The Housing Chronicles Blog: The 2012 Gold Nugget Awards: Design Meets Green Building

Friday, July 20, 2012

The 2012 Gold Nugget Awards: Design Meets Green Building

It’s certainly interesting to see that the Home of the Year at the recent 2012 Gold Nugget Awards in San Francisco, entitled “Modern Farmhouse,” seemed to effortlessly combine the style of a classic farmhouse with today’s demand for flexible living and multi-generational households.  Although built as a semi-custom home to be auctioned off for St. Jude’s Cancer Center, the Castle Rock, CO home by Woodley Architects has been so well-received that similar designs are currently underway.

But this award-winning home is far from an exception.  In today’s competitive business environment, product design for consumer technology, cars and Web sites has taken center stage, and it is now increasingly felt in updated designs for a variety of building projects whether they’re intended for single-family homes, multi-family projects, mixed-use projects or even the growing demand for multi-generational homes.

For example, Garbett Homes’ Solaris project in South Jordan, UT, nabbed the Grand Award for Residential Project of the Year – Detached Product due to a combination of bright colors and modern lines wrapped around energy-efficient techniques that mean utility bills as low as $5 per month.  In a state of annual climate changes such as Utah, that’s certainly impressive, and is made possible by solar or geothermal heating and cooling as a standard feature.  Consequently, these homes redefine the single-family home in ways that are both practical and aesthetic.

In Huntington Beach, CA, Christopher Homes tapped MSA Architects to create an attached project that varied its facades enough to emulate a high-density detached development.  By combining useful outdoor spaces, spacious common rooms and high-functioning kitchens, The Villas at Pacific Shores -- Grand Award winner for Attached Product within a suburban Setting – thus provides a luxury, attached home alternative in this coastal community of Orange County.

For the winner of the Attached Product in an Urban setting, judges decided upon the Drs. Julian and Raye Richardson Apartments, which offer short-term housing for homeless persons in transition.  Built in a part of downtown San Francisco damaged by the 1989 Loma Prieta earthquake, the unique exterior selected by architects David Baker + Partners has reportedly helped to re-energize a streetscape long dominated by much older buildings. In addition, a combination of gathering rooms, an on-site bakery providing job training and a green roof where residents can grow their own food helps to establish the project as much more than just a simple building.

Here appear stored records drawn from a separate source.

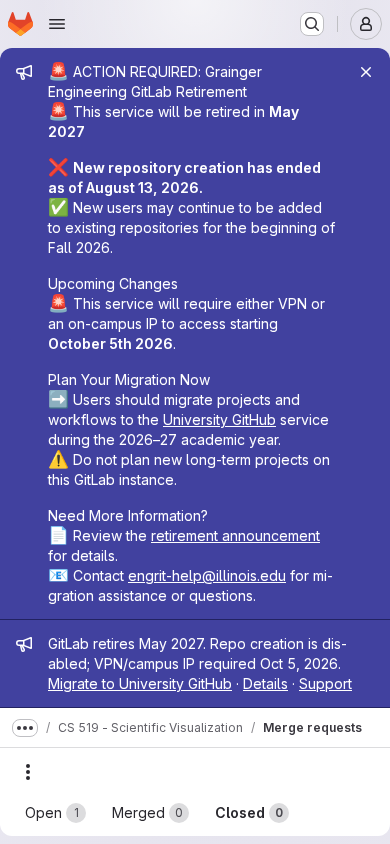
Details (265, 683)
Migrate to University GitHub (140, 683)
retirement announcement (235, 535)
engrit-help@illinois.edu (207, 575)
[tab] (55, 813)
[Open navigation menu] (57, 24)
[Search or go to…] (312, 24)
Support (325, 683)
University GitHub (219, 419)
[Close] (366, 72)
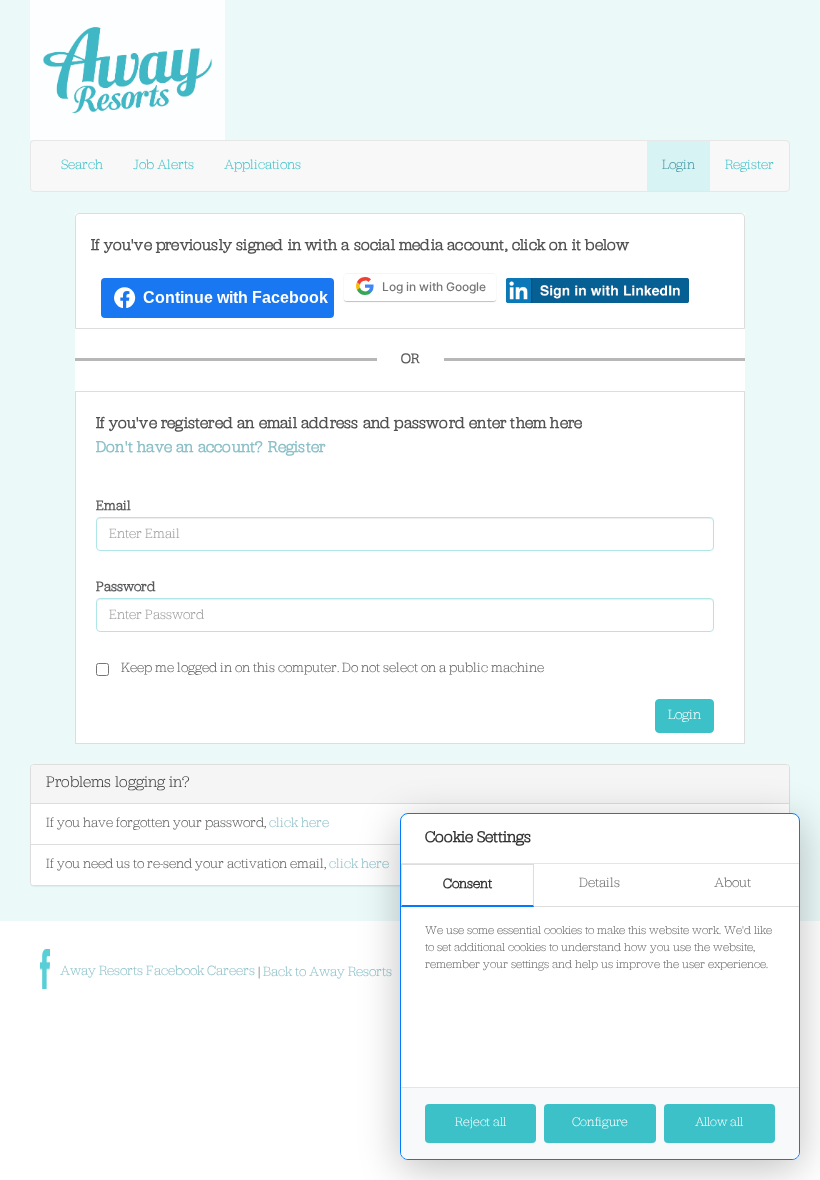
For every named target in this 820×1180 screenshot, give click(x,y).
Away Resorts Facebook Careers (159, 971)
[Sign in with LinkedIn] (597, 290)
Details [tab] (599, 883)
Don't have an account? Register (210, 448)
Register (749, 165)
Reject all (480, 1122)
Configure (600, 1122)
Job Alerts (163, 165)
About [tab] (732, 883)
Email (113, 506)
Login (678, 165)
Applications (262, 165)
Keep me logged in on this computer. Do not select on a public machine (332, 668)
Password (125, 587)
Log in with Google (434, 286)
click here (299, 823)
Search (82, 165)
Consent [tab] (467, 884)
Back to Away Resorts (327, 971)
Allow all (719, 1122)
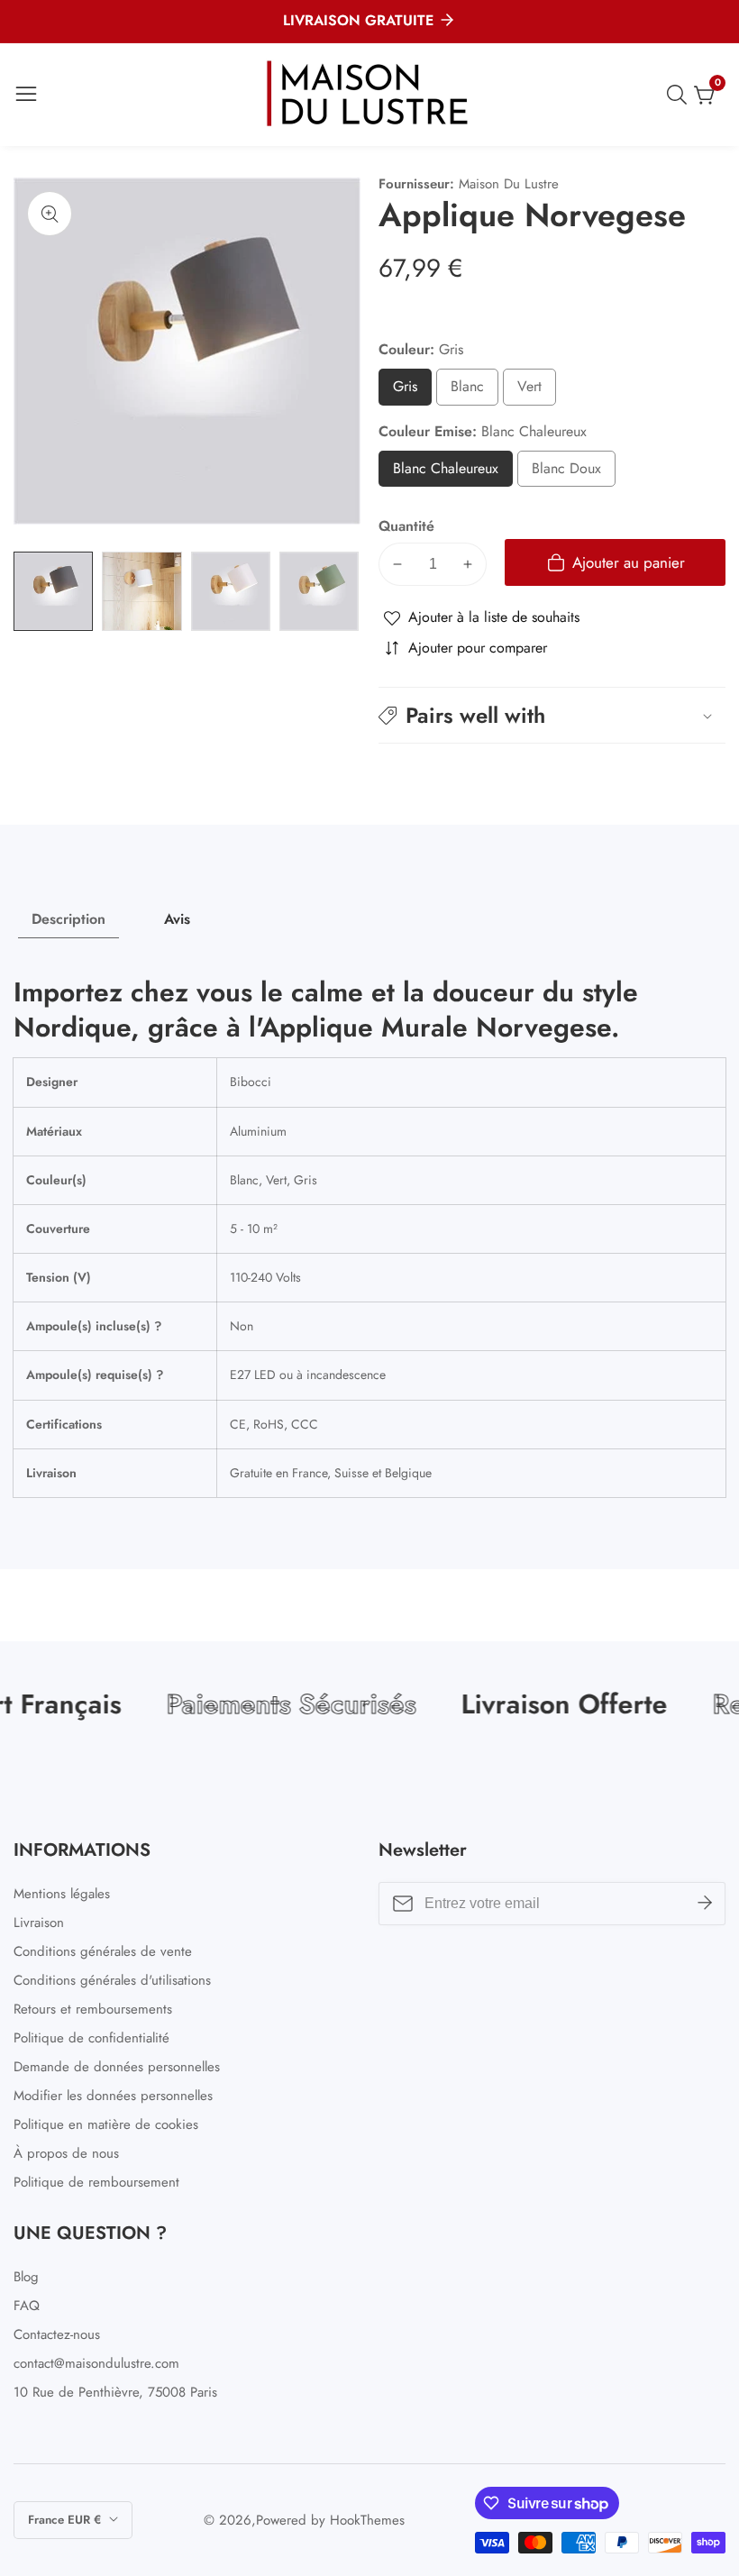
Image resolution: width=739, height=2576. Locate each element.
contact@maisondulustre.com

In Irvine, CA, The New Home Company hired Robert Hidey Architects for The Hill at Lambert Ranch and won the top prize for detached housing in the newly created category of Multi-Generational Concepts.  By cleverly using landscaping and window placement, Residence One & Two provide privacy for individual family members while still allowing for a large, common space named, of course, the family compound.

But it was in San Francisco where developer Bridge Housing, working with David Baker + Partners, built Amstrong Place Senior and Family Housing, in the process winning the Grand Award for best attached Multi-Generational Concept.  Combining affordable flats for seniors with townhomes for growing families, the design’s primary focus was to eliminate any potential feelings of isolation for its older residents while still remaining interesting to younger ones.  That was achieved by plenty of landscaped public space and a patchwork of playful colors and patterns on the exterior to make it a neighborhood stand-out.

Finally, Meritage Homes’s Ragle Ranch in Santa Rosa, CA won the Grand Award for continuing to raise the bar for green homes among production homes.  With the latest construction techniques, these Meritage Homes are reportedly 39% more efficient than the already-high standards required by California.  Advanced ventilation design and low-emitting products throughout the house help to maintain indoor air quality, while both plumbing fixtures and outdoor landscaping are engineered for minimal water use.  Best of all, since their work was verified by third parties such as EnergyStar and GreenPoint Rated, customers get separate proof of a green home.

With new home projects such as these capturing the interest of buyers or renters and winning the plaudits of their peers in the building industry, I think it can be said that practical and efficient need not equal boring.  Best of all, these designs will provide a compelling alternative to older, more staid homes which, relatively speaking, hog both water and energy.